_WHAT NEEDS TO BE DONE:_
Can you retype the lines of the material below exactly, leaving out the pictures?

_DATA LINES:_
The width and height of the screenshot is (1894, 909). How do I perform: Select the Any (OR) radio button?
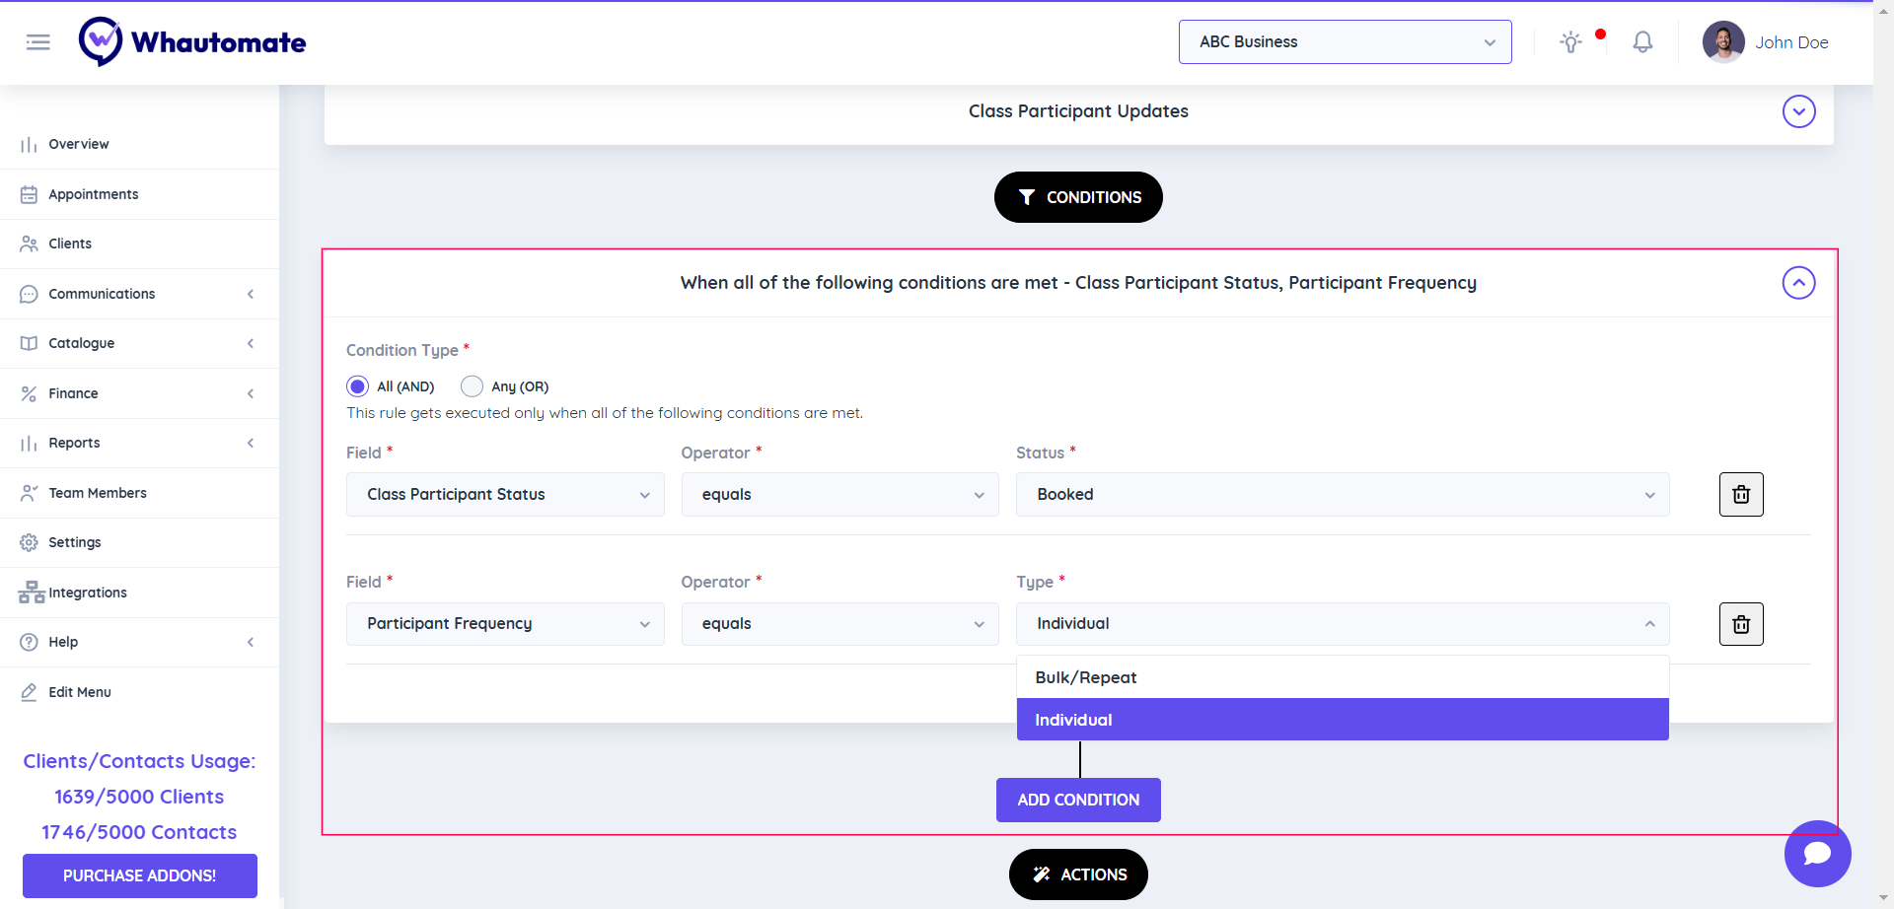point(473,386)
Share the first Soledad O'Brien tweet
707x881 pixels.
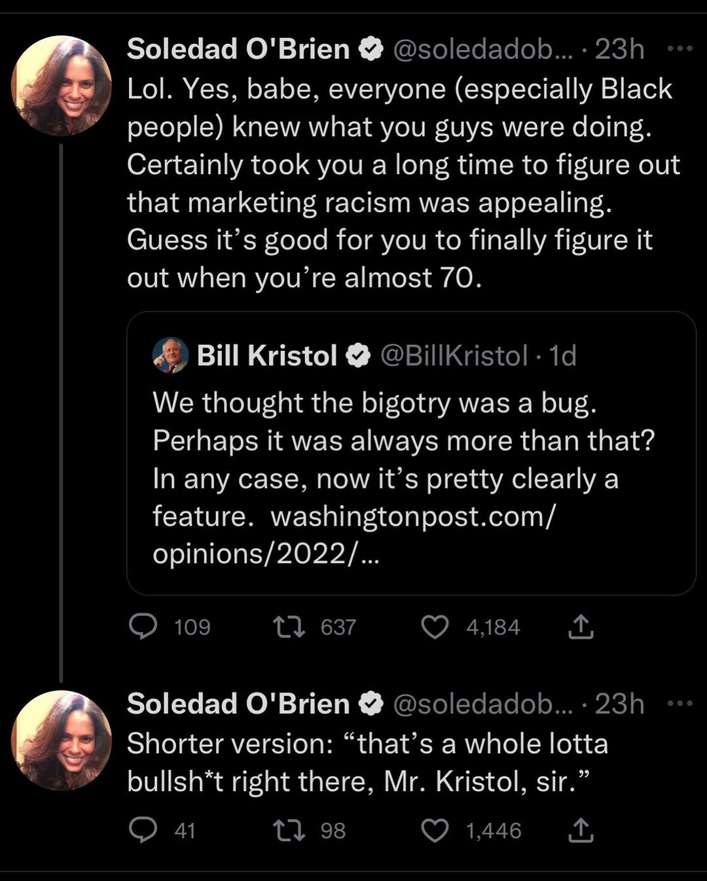pyautogui.click(x=580, y=627)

_THE RESULT:_
The width and height of the screenshot is (1894, 909). How do I perform: Select the Any (OR) radio button?
point(473,386)
Share the first Soledad O'Brien tweet
707x881 pixels.
pyautogui.click(x=580, y=627)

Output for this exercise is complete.